A photo I shot exactly a week ago as we walked over the Coigach peninsula having paddled Loch Lurgainn narrows. We’e heading towards Achiltibuie for a cup of tea (right). Notice how Robin’s hair melds magically with the mid-winter bracken. Must be a form of archaic Celtic camouflage carried through the genes. From the far back left coming forward and right, the amazing mountains of the Assynt: Quinaig (‘Kun-yak’); Suilven of course with Stac behind Robin and Cul Mor on the far right. All great climbs. It was the weather the day before (left) forced a change of plans. Full story with more pics evolving here.
I’ve already done a couple of great packrafting excursions around the charismatic mass of Suilven mountain (left, viewed from the east). Last year we did a ‘triathlon’ loop up one side and down the other using bikes, feet and two-up in the Yak; and before that I did an overnighter from Loch Sion to have a look around. That second link has an intro to the region you may like to read.
So you’d think I’d know the local pack-potential well, but looking yet again at the map, I clocked an interesting if lengthy day out, packrafting around Suilven. I could walk east out of Inverkirkaig past the Falls to Fionn Loch, then paddle several miles of continuous water south of the mountain to cross a headland and then another short loch. From there I’d turn back passing a couple more lochs to Lochinver back on the coast. That was around 23 miles, plus another 3 or 4 back to the motorbike at Inverkirkaig. An eleven hour day for sure so unusually, I packed a torch.
The day of least bad weather arrived (today’s grim weather, right): overcast and 12°C with winds building up to 25mph bringing showers and afternoon sunshine. It would have to do; the rest of the week was forecast as much worse and at least I’d have backwinds paddling out.
Should they become hard to handle I knew I could hop ashore – that’s the great thing about packrating. But I also knew that cross country hereabouts is usually a gnarly combination of boot-sucking mires, moss-clad boulders and ankle-snapping tussocks of clump grass. Unless you’re a ground slug or sport a rack of antlers, when off piste in the trackless wilds of the far northwest, you’re often better off in a boat.
Nine 15 and I was out of Inverkirkaig with two fat sandwiches, two bananas and a cup. The thickly wooded valley with it’s not quite paddle-worthy river rose up to the 60-foot Falls of Kirkaig, but with filming and whatnot, it wasn’t till 11am that I paddled onto Fionn Loch (left) under a ceiling of thick cloud on the verge of incontinence. The rounded west prow of Suilven loomed above, trailing its cone-like tail like the giant goldfish in the Singing Ringing Tree.

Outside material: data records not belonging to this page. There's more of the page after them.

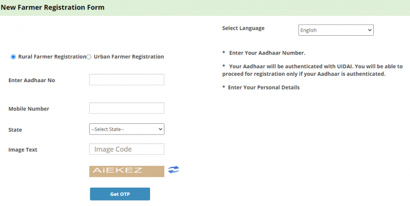Image resolution: width=410 pixels, height=206 pixels.
Task: Click the Select Language label
Action: [x=243, y=28]
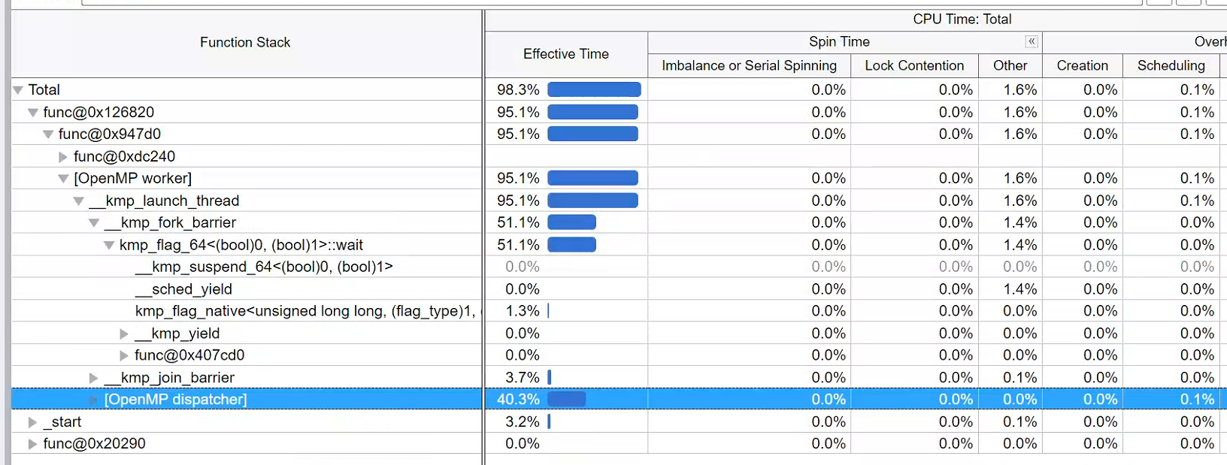Collapse the Total row
The image size is (1227, 465).
coord(18,90)
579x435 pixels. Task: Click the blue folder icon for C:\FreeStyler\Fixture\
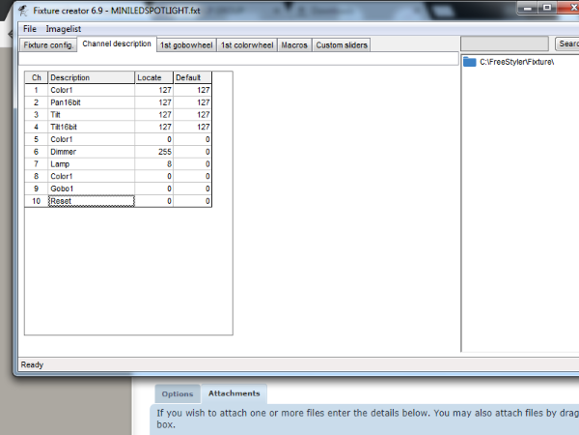coord(469,62)
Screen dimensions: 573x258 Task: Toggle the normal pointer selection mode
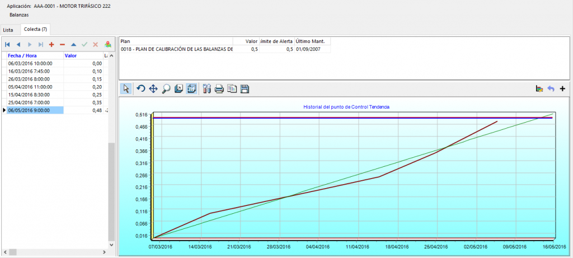[x=126, y=88]
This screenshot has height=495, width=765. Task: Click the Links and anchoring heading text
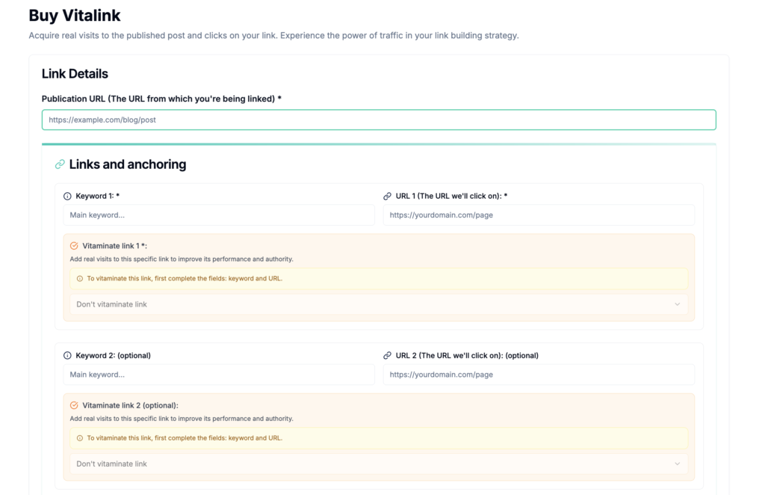click(128, 165)
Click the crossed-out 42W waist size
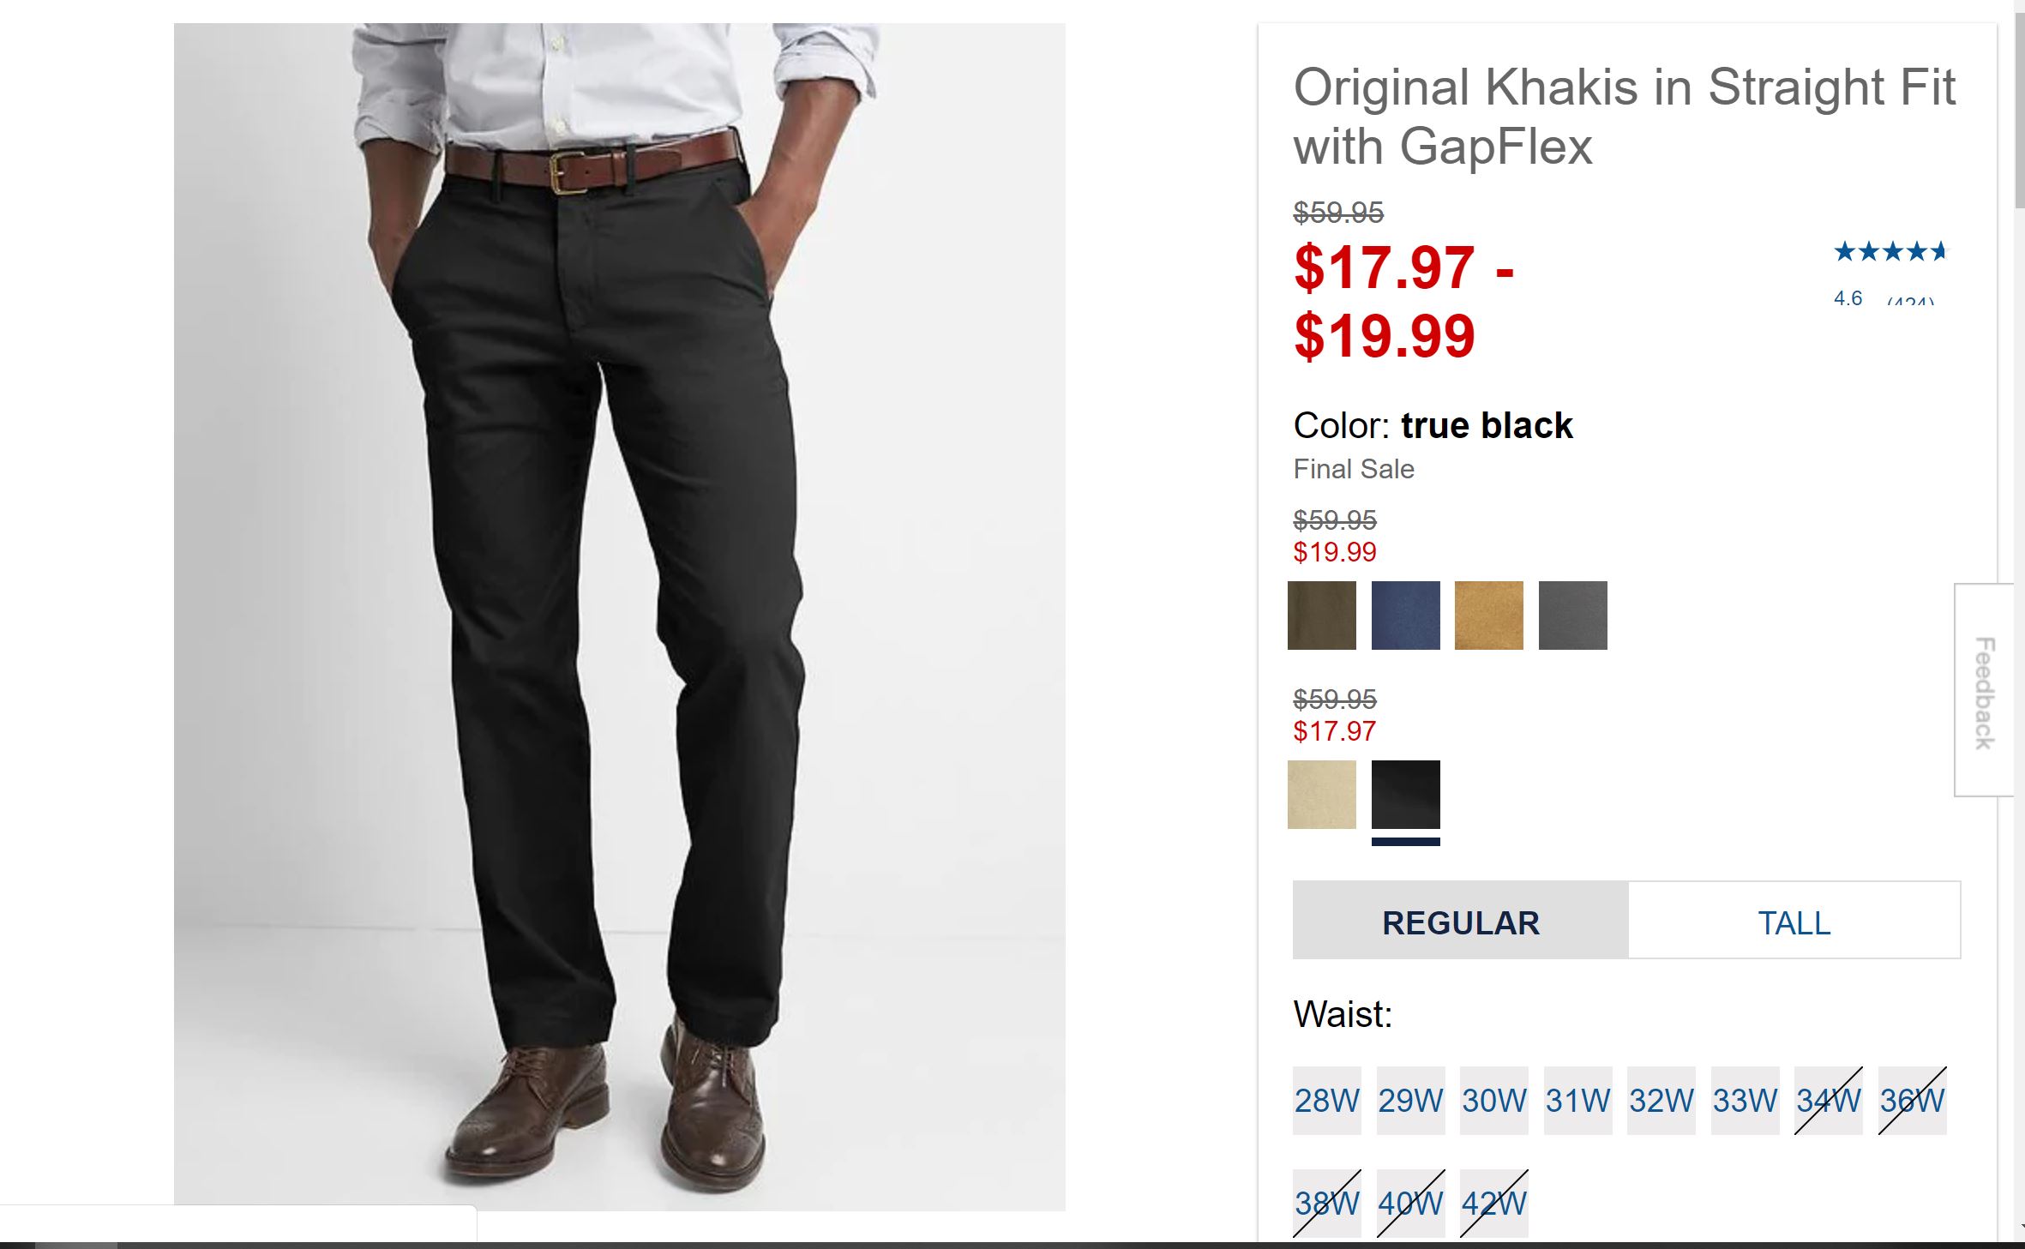 [1493, 1203]
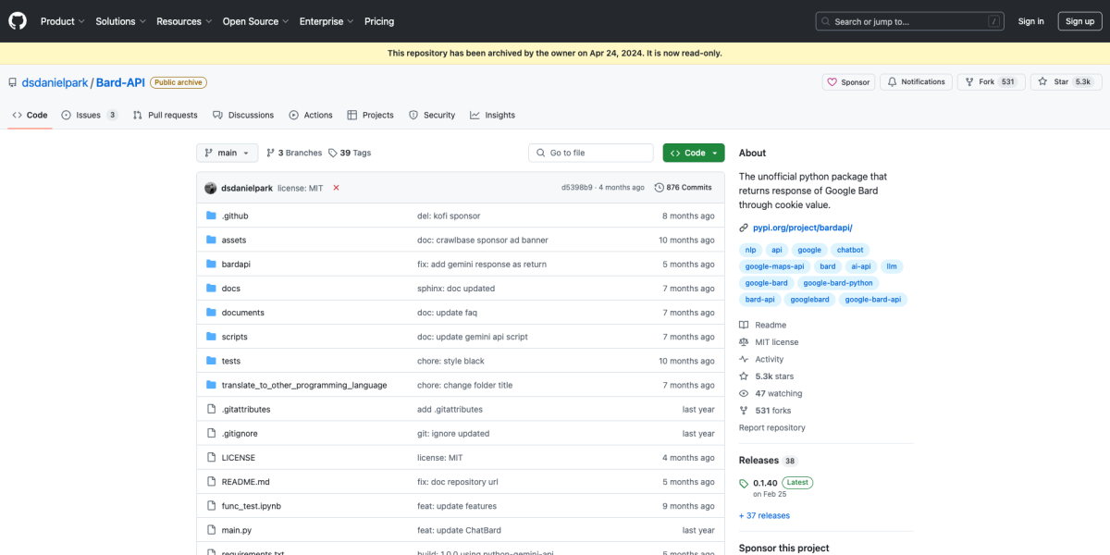Click the link chain icon beside the pypi URL
Viewport: 1110px width, 555px height.
click(x=743, y=227)
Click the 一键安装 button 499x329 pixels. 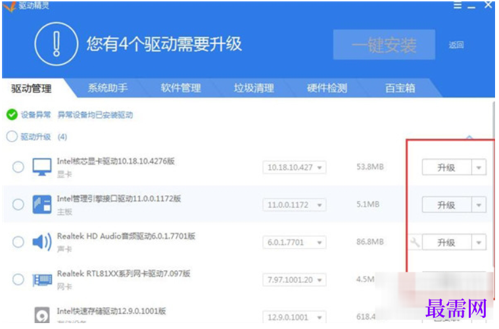pyautogui.click(x=384, y=45)
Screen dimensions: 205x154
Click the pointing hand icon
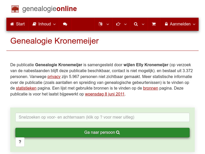[x=118, y=24]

I was reversing the section we paddled last year on the triathlon, and at a narrow point passed some small standing waves indicating a current flowing back to the river. Hmm, strange I thought. Approaching the mile-long narrows which maps call Uidh Fhearna, it was a stage which I’d somehow got into my head flowed eastinto Loch Veyatie, based partly on this picture I took last year. Turning south round a reedy bend and fighting what I thought was just the headwind, I took another turn and, like some astonished Victorian explorer, found the water flowing west, right at me. Of course it does. At the other end Loch Veyatie, Cam Loch drops through a series of waterfalls, and if Fionn here did the same, where did Veyatie drain – down some tectonic plug hole? There would be no Fellowship of the Royal Geographical Society for me this year.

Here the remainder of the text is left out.